Gute Idee – mäßige Umsetzung
Dabei hatte mich die Inhaltsangabe eigentlich neugierig gemacht. Die Geschichte um Marlow, die schon seit ihrer Kindheit einen nur für sie sichtbaren Begleiter wahrnimmt, hätte viel Potential gehabt. Ihre Vergangenheit ist geprägt von religiösem Fanatismus und der brutalen Ablehnung durch ihre Mutter, die zeitweise zu drastischen Mitteln greift, um Marlow zu bekehren. Das fand ich an sich super spannend und war für mich das Beste an der Geschichte. Allerdings lässt die Umsetzung zu wünschen übrig, da ein Großteil der der Story einfach innere Monologe von Marlow sind, die sich auch noch ständig wiederholen; man bekommt viel erzählt, ohne es zu erleben. Immer wieder kreisen Marlows Gedanken um dieselben Unsicherheiten, dieselben Fragen – und irgendwann ermüdet das einfach. Trotz einiger interessanter Themen, etwa der Kritik an religiösem Extremismus, fehlt es an Tiefe und sprachlicher Finesse.
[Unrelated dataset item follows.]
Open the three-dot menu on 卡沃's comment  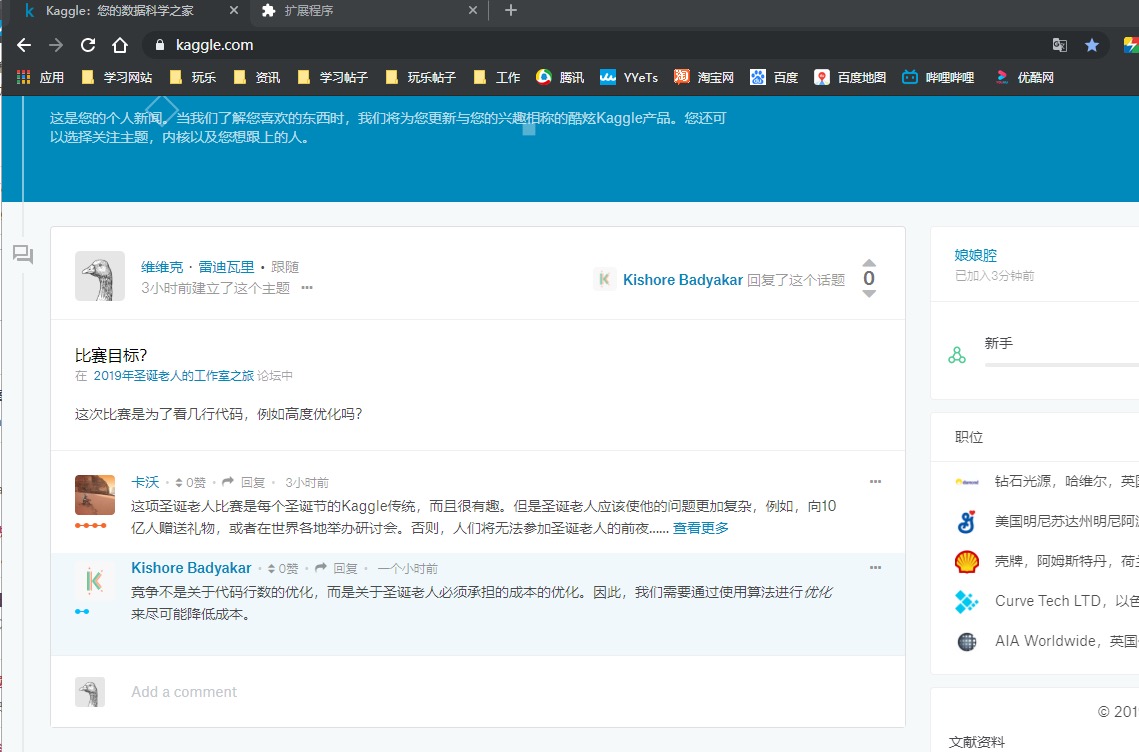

Zäh wie ein altes Wrighley’s Extra
Was der Story wirklich fehlt, ist Spannung. Es gibt zwar vereinzelt Action, aber der Fokus liegt auf Marlows Identitätsfindung und ihren übernatürlichen Verbindungen. Leider zieht sich das alles extrem – Marlow reagiert auf jede Wendung mit übertriebener Überraschung, und jede Entwicklung dauert gefühlt ewig. Der große Konflikt, der eigentlich viel Potential bietet, versickert im Nichts. Unterbrochen wird die Langeweile dann nur durch die spicy Szenen.
Liebesgeschichte ohne Gefühl
Auch die Liebesgeschichte konnte mich nicht überzeugen. Sie ist zwar zentrales Element, aber man bekommt kaum echte emotionale Entwicklung mit – wenig überraschend, da der männliche Love Interest für ca. 90 % der Handlung nicht anwesend ist und nur über ihn gesprochen wird. Die Nebenfiguren fand ich interessanter, auch wenn sie mir teilweise leid taten, weil sie sich ständig mit Marlows innerem Chaos herumschlagen müssen.
Was positiv hängen bleibt
Das einzige wirklich Positive, das ich dem Buch abgewinnen konnte, war die queere Repräsentation. Alle zentralen Figuren sind queer, was auf eine angenehme Selbstverständlichkeit trifft. Das wirkte natürlich und wertschätzend – in einem ansonsten eher schwachen Buch ein Lichtblick.
Fazit
The Deer and the Dragon bietet ein paar spannende Ideen – besonders die Verbindung von Religion und Fantasy hätte richtig gut werden können. 🥲 Doch leider verpufft das Potenzial in einer schleppenden Handlung, blassen Figuren und einem überladenen, repetitiven Stil. Wer auf viel Spice aus ist, wird hier vielleicht fündig. Wer aber auf eine dichte Handlung, nachvollziehbare Charaktere und echte emotionale Tiefe hofft, sollte die Finger davon lassen.
P. S.
Ich habe bis zum Schluss keine Ahnung, warum das Buch The Deer and the Dragon heißt. Es kommen weder ein Reh noch ein Drache vor, es wird nicht erklärt – keine Metapher, kein Symbol, kein Hinweis. Auch online konnte ich dazu nichts finden. 😂 Falls jemand die Auflösung kennt: Ich bin neugierig. Wirklich.